Il s’ensuivit une fonctionnarisation effrénée, tendant à se
décomplexer vis-à-vis de l’ancienne puissance coloniale et, par-là
même, à vouloir reproduire les mêmes schémas d’organisation et
d’ascension sociale.
Cette forme de
‘’stabilisation’’ a eu un effet d’entraînement par lequel d’autres
contingents venus des campagnes ont décidé de s’installer dans les
villes en rompant avec leur ‘’bercail’’.
Des besoins
nouveaux sont nés avec une telle situation de fait accompli : école
pour les enfants, dispensaires, raccordement aux réseaux AEP, gaz et
électricité, assainissement...Une façon comme une autre de
régulariser implicitement une urbanisation anarchique. Cela va
encore se renforcer avec l’ouverture de nouvelles routes et pistes
de desserte, l’installation de magasins d’approvisionnement et
parfois d’antennes administratives d’APC.
En matière de
travail, les gens s’occuperont de tout sauf de l’agriculture :
fonctionnariat, transport clandestin, petits ateliers de mécanique,
épiceries, ventes de produits à la sauvette.
Et ce n’est qu’à
partir du milieu des années 1980 que le chômage, la délinquance
juvénile, le banditisme, le commerce des stupéfiants et les autres
comportements anti-sociaux nés dans ces favelas commencent à
sérieusement inquiéter les pouvoirs publics et à intéresser les
milieux intellectuels et universitaires. Ces espaces, autrefois
lieux de production agricole malgré la discrimination salariale et
la politique d’indigénat, ont été vite transformés en aires
bétonnées, en grands cloaques d’eaux usées et en lieu de
marginalisation d’où se fortifiera l’intégrisme religieux. L’état de
développement de culture environnementale dans notre pays n’a pas
encore permis de médiatiser et de vulgariser les différentes
facettes et variantes des questions environnementales (pollution
urbaine ou campagnarde, domestique ou industrielle, chimique ou
atmosphérique). Ce déficit d’ancrage de la conscience
environnementale dans la société n’augure pas, du moins dans le
futur immédiat, une gestion rationnelle et scientifique des
territoires, des déchets domestiques, des rejets industriels et
d’autres sortes de sources de nuisances.
Lourde facture
Les agressions
dont a souffert le couvert végétal n’ont jamais montré leur face
hideuse que lors des dix dernières années. La presse a rapporté de
tous les coins du pays des inondations et des éboulements qui ont
touché les villes et les routes. La RN 5, au niveau des gorges de
Lakhdaria, a été obstruée à plusieurs reprises par des chutes de
gros blocs déboulant à toute vitesse sur un terrain qui a perdu son
ciment naturel, la végétation. Il en est de même de la RN 1 (Chiffa-
Médéa) dans un espace faisant pourtant partie du Parc national de
Chréa. Ce dernier a été menacé dans son existence même par les
incendies d’août 2009 qui ont lancé leurs flammes sur la belle
cédraie millénaire.
Ayant perdu son
pouvoir régulateur du régime des eaux, le sol voit, du même coup,
ses capacités de filtration réduites à néant, ce qui aboutit à une
torrentialité accrue de l’écoulement des eaux créant des inondations
au niveau des villes et des villages. Ce dernier phénomène est, bien
sûr, aggravé par les constructions illicites sur les zones
inondables des berges.
Le même phénomène
est à l’origine de l’envasement des barrages, ce qui, à la longue,
réduira fortement leur capacité de rétention comme c’est la cas pour
le barrage du Ksob, touchant les wilayas de Bordj Bou Arréridj et
M’sila. A ce propos, on ne peut que se réjouir de l’esprit de
prospective et de l’Agence nationale des barrages et transferts (ANBT)
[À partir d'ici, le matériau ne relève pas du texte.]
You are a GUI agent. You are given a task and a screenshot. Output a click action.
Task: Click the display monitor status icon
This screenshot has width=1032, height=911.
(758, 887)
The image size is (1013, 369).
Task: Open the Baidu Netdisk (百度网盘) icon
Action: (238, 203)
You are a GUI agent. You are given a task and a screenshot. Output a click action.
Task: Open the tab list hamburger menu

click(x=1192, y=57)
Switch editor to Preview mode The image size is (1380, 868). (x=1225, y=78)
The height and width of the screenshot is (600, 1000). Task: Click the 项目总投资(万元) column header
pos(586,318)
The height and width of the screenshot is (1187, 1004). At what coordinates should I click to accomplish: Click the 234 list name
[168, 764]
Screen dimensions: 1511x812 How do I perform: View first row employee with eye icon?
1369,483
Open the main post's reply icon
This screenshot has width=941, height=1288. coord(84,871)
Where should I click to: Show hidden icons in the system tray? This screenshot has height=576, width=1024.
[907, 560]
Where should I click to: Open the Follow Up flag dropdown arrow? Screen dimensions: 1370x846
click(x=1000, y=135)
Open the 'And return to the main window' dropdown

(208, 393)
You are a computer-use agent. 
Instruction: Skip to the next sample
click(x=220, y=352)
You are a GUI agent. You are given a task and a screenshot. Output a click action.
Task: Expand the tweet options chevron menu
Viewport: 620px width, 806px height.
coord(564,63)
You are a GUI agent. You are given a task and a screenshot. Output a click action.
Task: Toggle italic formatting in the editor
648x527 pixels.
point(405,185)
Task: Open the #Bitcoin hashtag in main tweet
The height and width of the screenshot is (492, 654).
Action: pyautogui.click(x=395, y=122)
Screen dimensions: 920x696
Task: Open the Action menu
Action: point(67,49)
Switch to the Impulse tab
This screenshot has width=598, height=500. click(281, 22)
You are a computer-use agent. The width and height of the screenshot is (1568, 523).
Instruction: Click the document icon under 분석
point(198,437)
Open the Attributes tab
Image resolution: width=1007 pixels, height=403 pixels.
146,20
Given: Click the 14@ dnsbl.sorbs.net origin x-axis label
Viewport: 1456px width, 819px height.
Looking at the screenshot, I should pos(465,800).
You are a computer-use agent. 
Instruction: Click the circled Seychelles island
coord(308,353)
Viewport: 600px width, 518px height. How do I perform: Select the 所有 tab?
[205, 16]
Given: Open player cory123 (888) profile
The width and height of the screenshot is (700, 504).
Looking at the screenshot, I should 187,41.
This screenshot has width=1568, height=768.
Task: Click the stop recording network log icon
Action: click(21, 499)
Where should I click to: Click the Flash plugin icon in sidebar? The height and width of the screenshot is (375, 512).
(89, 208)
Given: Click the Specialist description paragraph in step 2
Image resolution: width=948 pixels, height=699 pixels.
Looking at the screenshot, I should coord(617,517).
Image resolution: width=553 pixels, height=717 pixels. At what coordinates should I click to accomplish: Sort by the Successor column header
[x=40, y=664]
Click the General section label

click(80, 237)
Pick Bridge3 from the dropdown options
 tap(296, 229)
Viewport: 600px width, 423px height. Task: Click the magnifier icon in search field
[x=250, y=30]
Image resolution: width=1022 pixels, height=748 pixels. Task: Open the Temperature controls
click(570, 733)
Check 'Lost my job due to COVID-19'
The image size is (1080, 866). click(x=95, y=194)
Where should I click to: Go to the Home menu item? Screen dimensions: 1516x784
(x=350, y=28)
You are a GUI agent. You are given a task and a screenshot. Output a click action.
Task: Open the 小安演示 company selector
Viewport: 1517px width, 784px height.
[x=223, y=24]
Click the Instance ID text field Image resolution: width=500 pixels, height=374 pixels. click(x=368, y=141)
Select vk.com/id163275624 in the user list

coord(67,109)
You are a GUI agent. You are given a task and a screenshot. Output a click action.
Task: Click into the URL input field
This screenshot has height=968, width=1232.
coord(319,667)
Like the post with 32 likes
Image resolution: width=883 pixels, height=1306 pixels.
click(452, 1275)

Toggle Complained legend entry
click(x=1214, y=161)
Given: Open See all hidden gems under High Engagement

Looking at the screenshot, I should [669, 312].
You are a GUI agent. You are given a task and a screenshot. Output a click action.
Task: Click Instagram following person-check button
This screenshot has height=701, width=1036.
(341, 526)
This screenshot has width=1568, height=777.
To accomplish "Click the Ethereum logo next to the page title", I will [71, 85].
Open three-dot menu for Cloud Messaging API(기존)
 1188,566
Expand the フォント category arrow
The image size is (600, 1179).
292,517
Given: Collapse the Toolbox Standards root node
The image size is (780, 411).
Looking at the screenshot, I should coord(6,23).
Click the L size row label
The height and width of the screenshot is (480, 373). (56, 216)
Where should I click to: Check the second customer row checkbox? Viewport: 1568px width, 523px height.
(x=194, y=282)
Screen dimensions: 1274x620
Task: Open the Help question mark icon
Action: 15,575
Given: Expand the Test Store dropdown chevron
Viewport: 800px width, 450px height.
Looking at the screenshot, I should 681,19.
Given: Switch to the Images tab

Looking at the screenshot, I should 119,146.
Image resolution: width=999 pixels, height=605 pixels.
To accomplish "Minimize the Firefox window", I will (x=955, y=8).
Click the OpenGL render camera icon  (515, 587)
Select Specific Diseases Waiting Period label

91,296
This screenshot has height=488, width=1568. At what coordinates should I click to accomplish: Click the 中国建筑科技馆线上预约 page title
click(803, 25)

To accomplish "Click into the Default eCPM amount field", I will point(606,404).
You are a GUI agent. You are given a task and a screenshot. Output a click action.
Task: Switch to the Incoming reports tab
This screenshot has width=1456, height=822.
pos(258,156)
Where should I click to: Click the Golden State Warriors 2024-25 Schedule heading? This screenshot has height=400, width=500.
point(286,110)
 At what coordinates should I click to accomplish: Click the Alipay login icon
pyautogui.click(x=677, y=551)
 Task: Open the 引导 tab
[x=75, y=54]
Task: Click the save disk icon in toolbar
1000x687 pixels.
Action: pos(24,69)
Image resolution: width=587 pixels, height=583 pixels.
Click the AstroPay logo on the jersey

qui participe désormais aux études tendant à mettre en œuvre un plan
directeur de protection des bassins versants des nouveaux barrages
construits. Si le gaz butane et le gaz de ville suppléent à la
disparition du bois, les autres vertus et bienfaits de la forêt ne
sont pas vulgarisés dans nos écoles. Lorsque les programmes
scolaires et les autres moyens de sensibilisation ne sont pas mis à
contribution pour faire connaître les le rôle du tissu forestier
dans la protection des sols, la production d’oxygène, l’absorption
de l’oxyde de carbone et des poussières, la production de plantes
médicinales, l’offre de pâturages et d’espaces de récréation et de
loisirs,…etc., on ne peut pas demander au citoyen d’avoir la
conscience écologique par ‘’décret’’. L’Algérie a pourtant de
beaux textes réglementaires et législatifs relatifs au domaine de
l’environnement, de même qu’elle a signé toutes les conventions
internationales y afférentes. Mais, apparemment, il y a loin de la
coupe aux lèvres. Même s’il y a lieu de prendre acte de certaines
initiatives- certes très cloisonnées dans leurs secteurs
respectifs-, force est de constater que le meilleur des
investissements n’est visiblement pas encore à l’œuvre : la
formation du citoyen par l’école et par une culture environnementale
conséquente à tous les niveaux. La mentalité rentière a pu inculquer
l’idée du non épuisement des ressources et de la vanité de défendre
des causes- comme la cause écologique- qui s’apparenteraient à une
‘’coquetterie intellectuelle’’. Les valeurs de l’environnement sont
indubitablement celles de la civilisation et du civisme ; ce sont
aussi les valeurs de l’économie et de la société modernes basées sur
la rationalité, la bonne gouvernance et la veille technologique.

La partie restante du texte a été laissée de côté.